Population studies have consistently linked onions and other allium vegetables (garlic, leeks, chives) with lower rates of stomach and colorectal cancers. The sulfur-containing compounds in onions are thought to be responsible, as they can interfere with cancer cell growth and help the body neutralize carcinogens. The evidence is strongest for digestive cancers. For cancers at other sites, like breast cancer, the data is still insufficient to draw firm conclusions.

Who Should Be Careful With Onions

Onions are high in fructans, a type of short-chain carbohydrate classified under the FODMAP umbrella. For people with irritable bowel syndrome or FODMAP sensitivities, onions are one of the most common triggers of bloating, cramping, gas, and diarrhea. This doesn’t mean onions are unhealthy for these individuals. It means the fructans ferment too quickly in their gut, causing discomfort. If you fall into this group, onion-infused oils (where the flavor transfers but the fructans don’t, since they’re water-soluble, not fat-soluble) can be a workaround.

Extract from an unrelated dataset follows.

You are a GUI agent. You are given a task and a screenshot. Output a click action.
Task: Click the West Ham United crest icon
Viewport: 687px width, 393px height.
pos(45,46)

How Cooking Affects the Benefits

The way you prepare onions changes what you get out of them. Boiling is the harshest method for preserving beneficial compounds. Blanching vegetables for just one minute in boiling water reduces total polyphenols (the family of compounds that includes quercetin) by 12 to 26%. Longer boiling can destroy even more, especially since quercetin and related flavonoids leach into cooking water that you typically discard. Frying can reduce polyphenol content dramatically in some vegetables, with losses reaching 75 to 80% in certain cases.

Your best options for retaining the most nutrients are sautéing briefly over moderate heat, roasting, or eating onions raw. If you do boil onions as part of a soup or stew, the compounds end up in the broth rather than disappearing entirely, so consuming the liquid helps you recapture what’s lost from the onion itself. For antibacterial benefits specifically, raw is the only effective option, since heat eliminates that activity entirely.